From the records below, copy out exactly the lines from the one containing "Open the Internetes" to the one containing "Click the chart icon next to 付款方式管理", both included. Add nothing else.

*** Task material ***

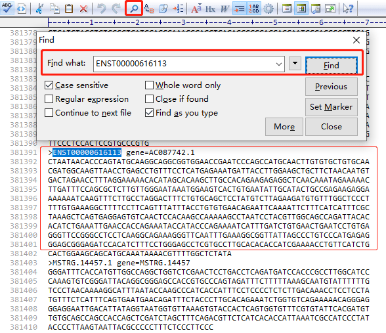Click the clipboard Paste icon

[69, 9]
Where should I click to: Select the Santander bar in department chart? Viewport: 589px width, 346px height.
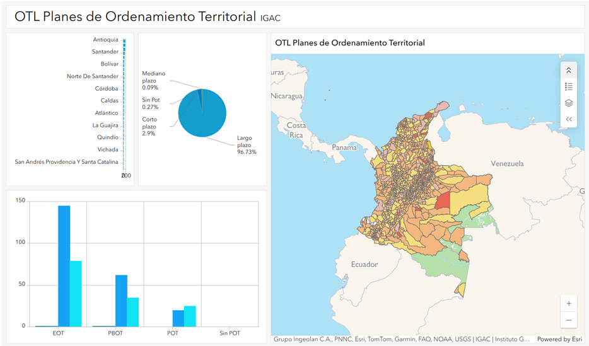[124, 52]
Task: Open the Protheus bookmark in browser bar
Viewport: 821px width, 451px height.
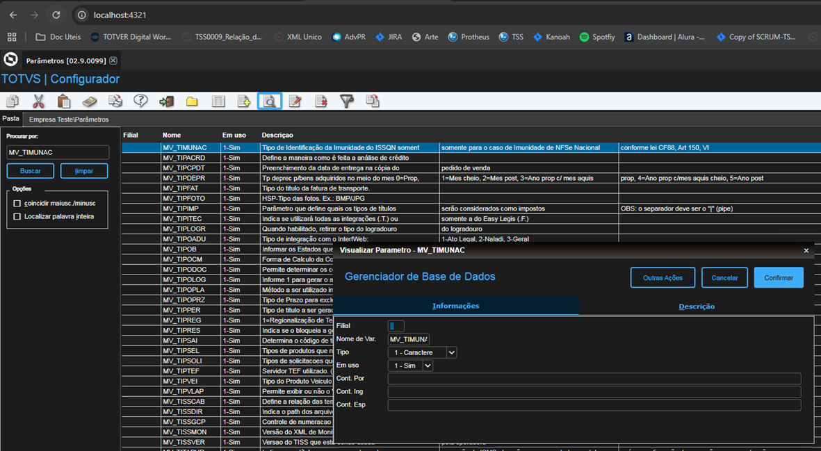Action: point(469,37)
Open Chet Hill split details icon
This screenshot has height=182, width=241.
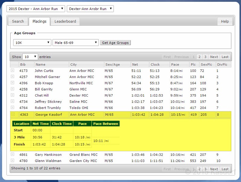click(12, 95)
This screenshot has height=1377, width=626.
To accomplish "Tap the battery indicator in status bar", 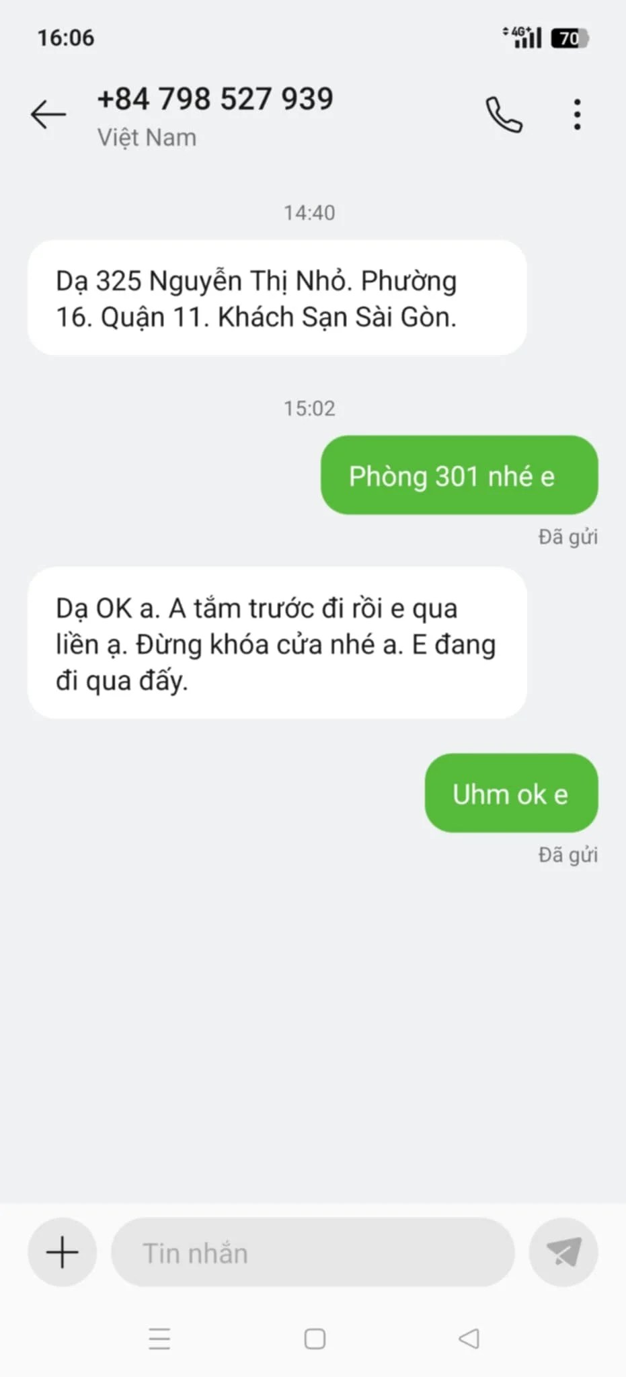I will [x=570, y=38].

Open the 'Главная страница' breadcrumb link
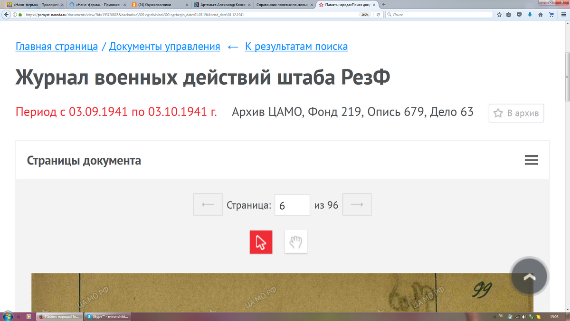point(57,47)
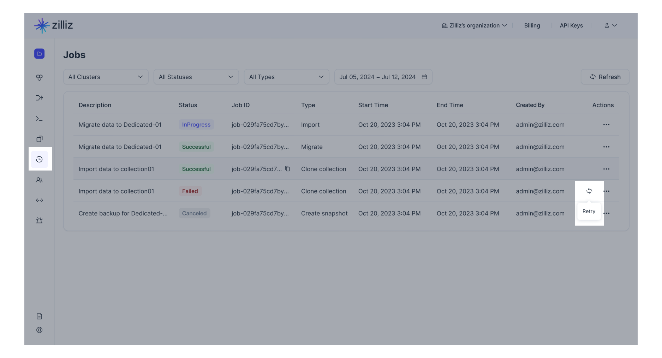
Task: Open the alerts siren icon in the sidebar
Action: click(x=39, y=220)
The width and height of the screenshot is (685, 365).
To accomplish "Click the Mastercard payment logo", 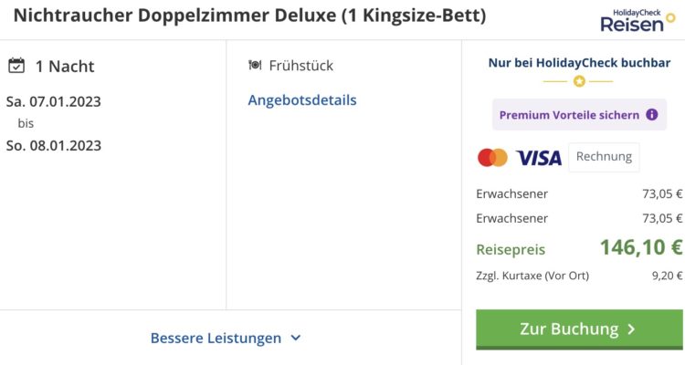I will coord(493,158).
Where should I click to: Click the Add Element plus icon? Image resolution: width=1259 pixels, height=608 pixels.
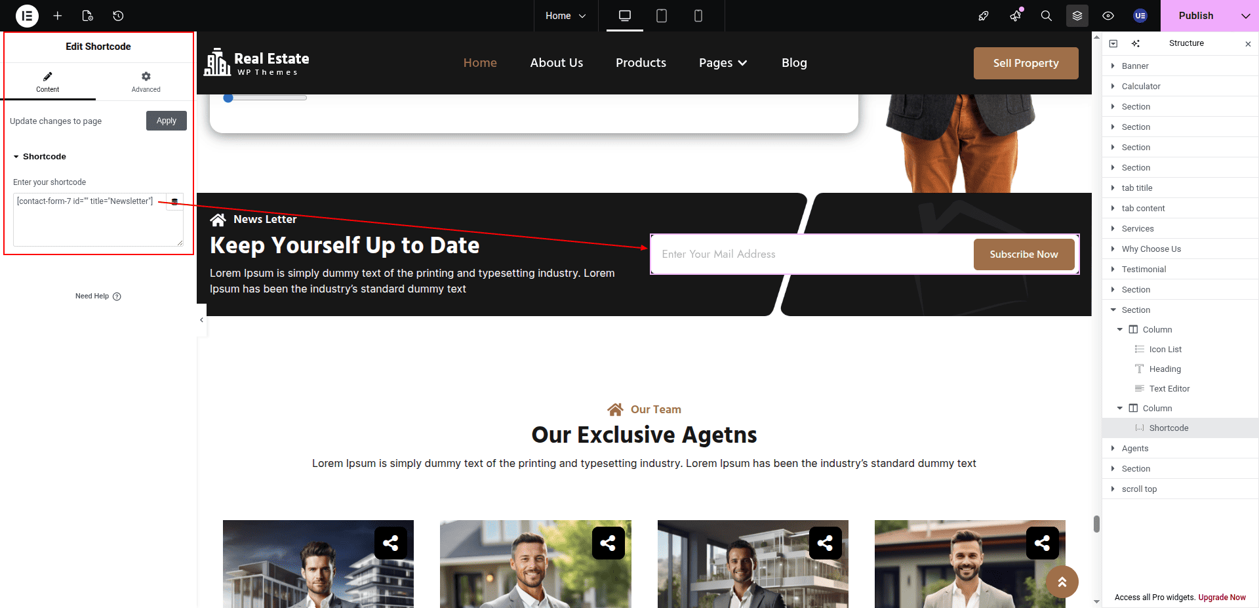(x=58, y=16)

*** End of Task material ***
*** Task material ***

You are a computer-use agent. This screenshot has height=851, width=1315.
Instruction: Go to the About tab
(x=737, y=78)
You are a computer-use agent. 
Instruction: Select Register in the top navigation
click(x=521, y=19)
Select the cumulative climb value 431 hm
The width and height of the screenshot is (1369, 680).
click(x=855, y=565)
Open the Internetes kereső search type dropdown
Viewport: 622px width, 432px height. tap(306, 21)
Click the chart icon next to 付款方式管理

*** End of Task material ***
*** Task material ***

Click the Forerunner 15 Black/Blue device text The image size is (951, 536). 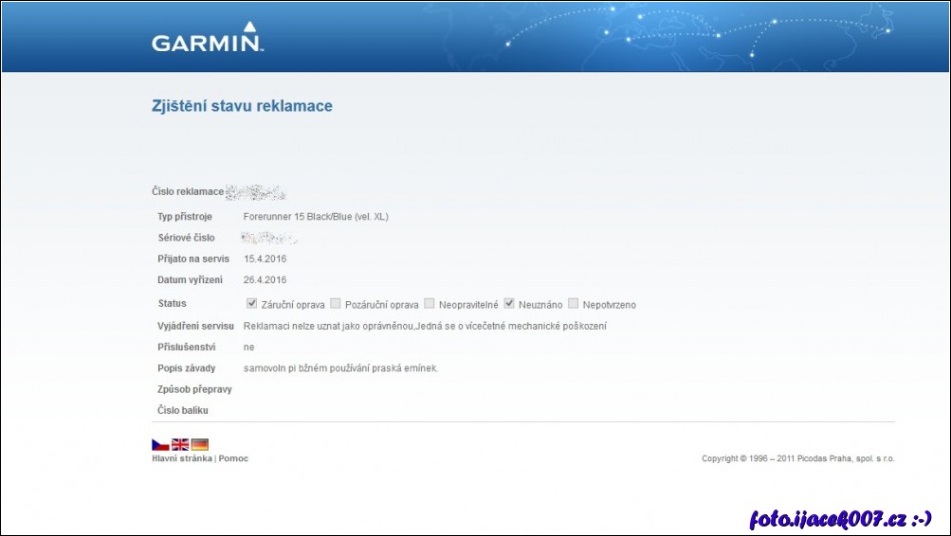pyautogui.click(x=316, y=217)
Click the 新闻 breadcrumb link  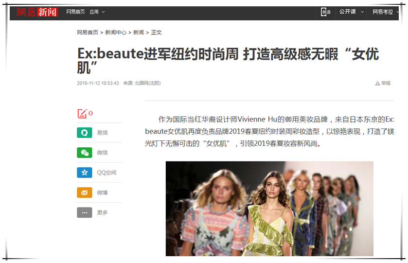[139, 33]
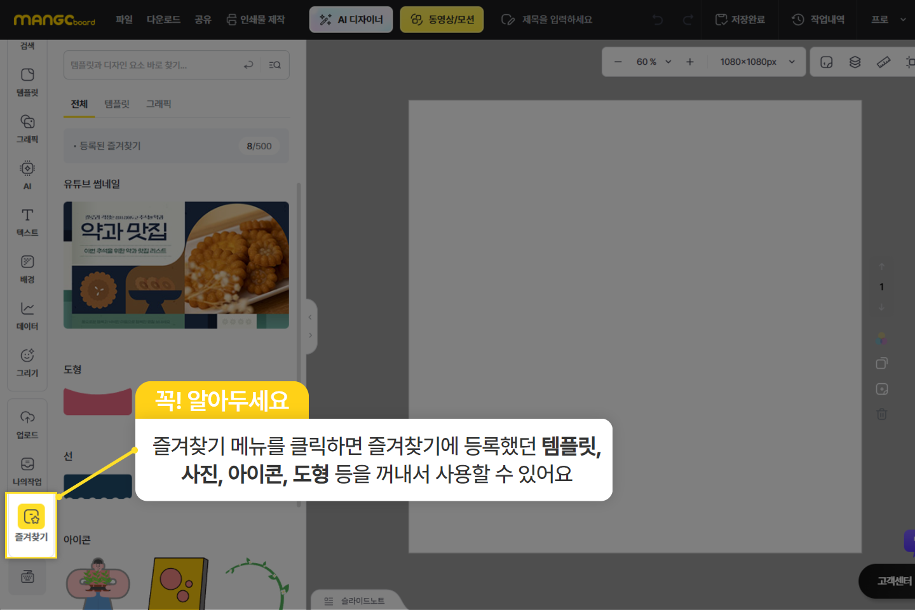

*** End of Task material ***

Task answer »
Open the Internetes kereső search type dropdown
Viewport: 622px width, 432px height. tap(306, 21)
Click the chart icon next to 付款方式管理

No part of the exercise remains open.